_ACTIVITY:_
Below are some records; find each line that carries the word "image" and copy it.

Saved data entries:
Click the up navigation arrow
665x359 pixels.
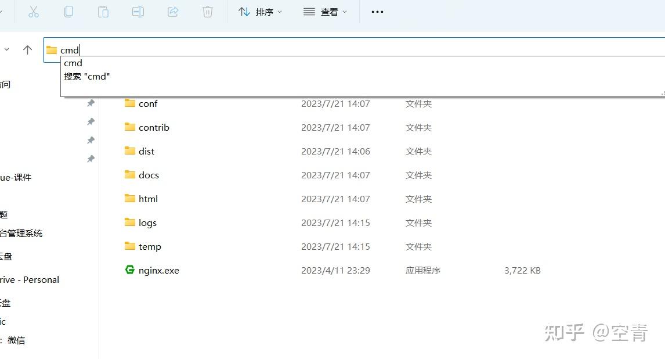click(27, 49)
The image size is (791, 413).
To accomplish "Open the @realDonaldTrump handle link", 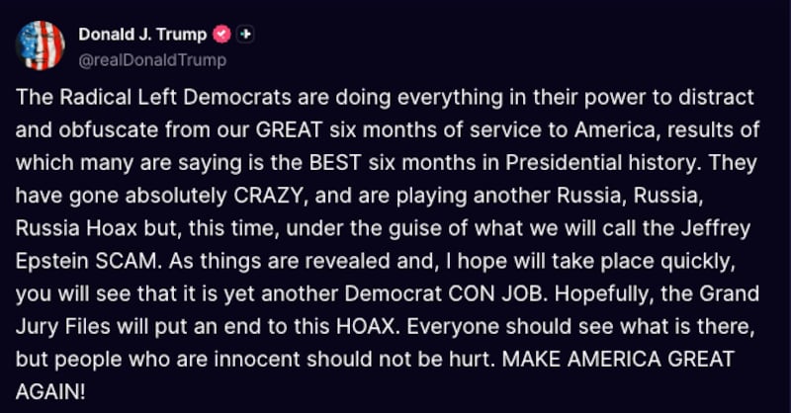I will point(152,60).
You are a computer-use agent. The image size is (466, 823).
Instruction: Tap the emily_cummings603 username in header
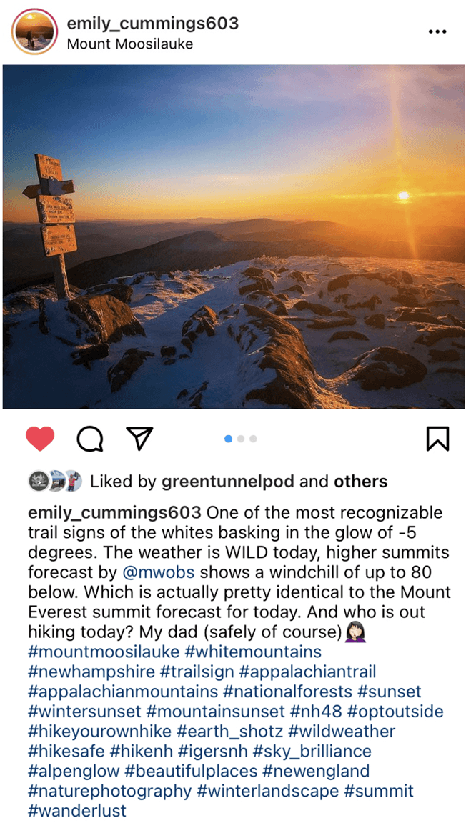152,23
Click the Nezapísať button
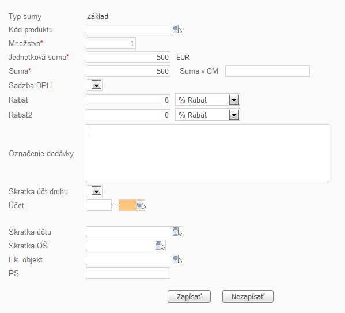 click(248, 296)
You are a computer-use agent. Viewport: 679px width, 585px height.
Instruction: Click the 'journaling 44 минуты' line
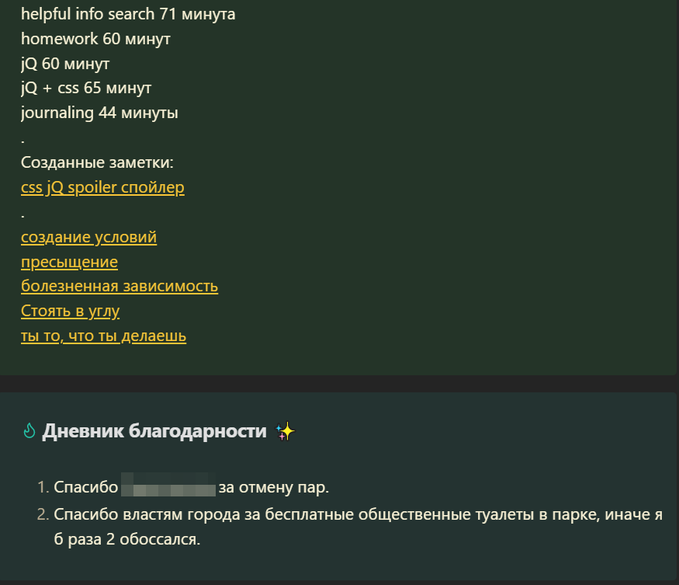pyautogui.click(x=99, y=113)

_EXERCISE RESPONSE:_
The image size is (791, 413).
You are a computer-use agent. The image size is (466, 823).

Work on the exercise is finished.